Affiliation:
1. Department of English Language and Literature, Tabriz Branch, Islamic Azad University, Tabriz, Iran
2. Department of English Language and Literature, Khazar University, Baku 1009, Azerbaijan
Abstract
Many researchers with an interest in the field of teaching have attempted to implement story reading and storytelling strategies in teaching oral language skills to EFL/ESL language learners as a means of extending the positive effects of storytelling and poetry on first language acquisition to second language acquisition. Numerous studies have looked at how narrative and poetry affect language abilities, but few have tried to find educational applications in well-known works of literature.
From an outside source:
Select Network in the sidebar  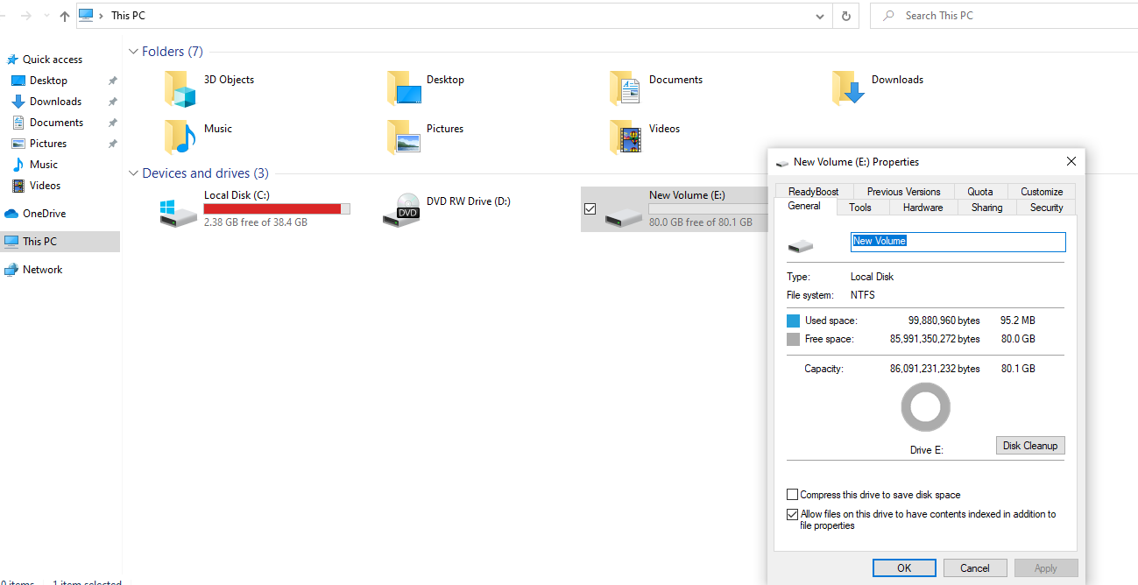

To address the gap, this study was carried out to seek the voice of young women in Charlotte Smith’s and Anna Barbauld’s major works and tried to extract implications for the educational context. Charlotte Smith and Anna Barbauld, two eighteenth-century women authors, found themselves working within a literary tradition that saw Milton and Shakespeare and the poet as masculine traditions and which portrayed women as a muse for male poets. They published their works during the start of the influential Romantic Movement, which demanded an independent personality and many volumes of poetry and affected both the leading male and female writers of the day. Smith and Barbauld developed an authoritative persona to help them negotiate between societal expectations of women and those of a writer during a time when women writers were persecuted for expressing any ideas that might upset the status quo. In doing so, they challenged preconceived notions about what constitutes an authoritative voice and developed feminine poetics. This paper examines how the two poets explore the female voice, studies the challenges and problems they faced as women writers, and ponders on their influence on English literature. Additionally, this study explores how the novels of Charlotte Smith and Anna Barbauld were modified to more organically reflect aesthetic political concerns on the other side of the English Channel. This study has multiple pedagogical implications for educational environments.
Cited by
1 articles.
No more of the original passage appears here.